GIVEN PROBLEM: For the piece on ReSee below, decide whether each statement agrees with it, answering yes or no and quoting the exact words that settle it: (a) The auction marks ReSee's fifth anniversary. (b) Money raised by the auction goes to the Women for Women International charity. (c) London had stores like Tokio 7 and Ina.

EXCERPT PROVIDED:
Bernardin’s not wrong. ReSee has made its raison d’etre the notion that great clothes are great clothes, regardless of whether they’re brand-new or not. To underscore that point, on April 25th they’re launching at 6PM CET a special 10th anniversary auction of adored pieces—of adored fashion—donated by pretty incredible women, from Oprah Winfrey to Cate Blanchett, Naomi Campbell to Cindy Sherman, among others. (Some of the women contributing chat about their donations below.) The proceeds will support the Women for Women International charity, which supports survivors of war zones in rebuilding their lives economically and socially, something sadly— tragically—needed more than ever right now.

ReSee’s founders Sofia Bernardin (left) and Sabrina Marshall in Paris.

Image: David Atlan/Courtesy of ReSee

Marshall and Bernardin were certainly prescient when they decided to launch ReSee. It’s almost hard to imagine, given how much the pre-loved has become part of how we shop and style ourselves. Ten years ago, we were, for the most part, still shopping in an era where vintage was either super-fancy and expensive, destined for collectors and celebrities alike, or we were out rummaging around Portobello Road or the Rose Bowl at the crack of dawn with a dream of finding something amazing. Stores selling near-vintage via consignment were certainly a mainstay of New York—I moved here and discovered the likes of Tokio 7 and Ina; we had nothing like them in London—but the market certainly didn’t have the online presence or ubiquity it has now. And like so many of the best business ideas, ReSee came out of what Marshall and Bernardin were looking for themselves, figuring that they were likely not alone.

RECORDED INFORMATION:
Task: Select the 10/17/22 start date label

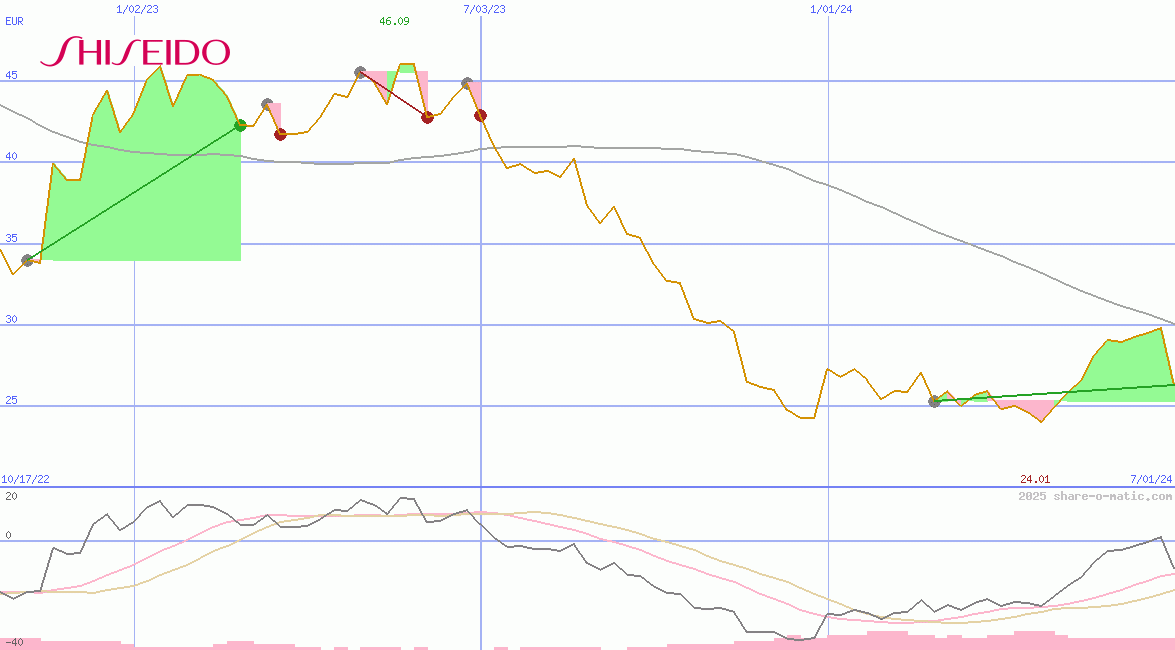Action: coord(25,479)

EXPECTED ANSWER:
(a) No: "a special 10th anniversary auction"
(b) Yes: "The proceeds will support the Women for Women International charity"
(c) No: "we had nothing like them in London"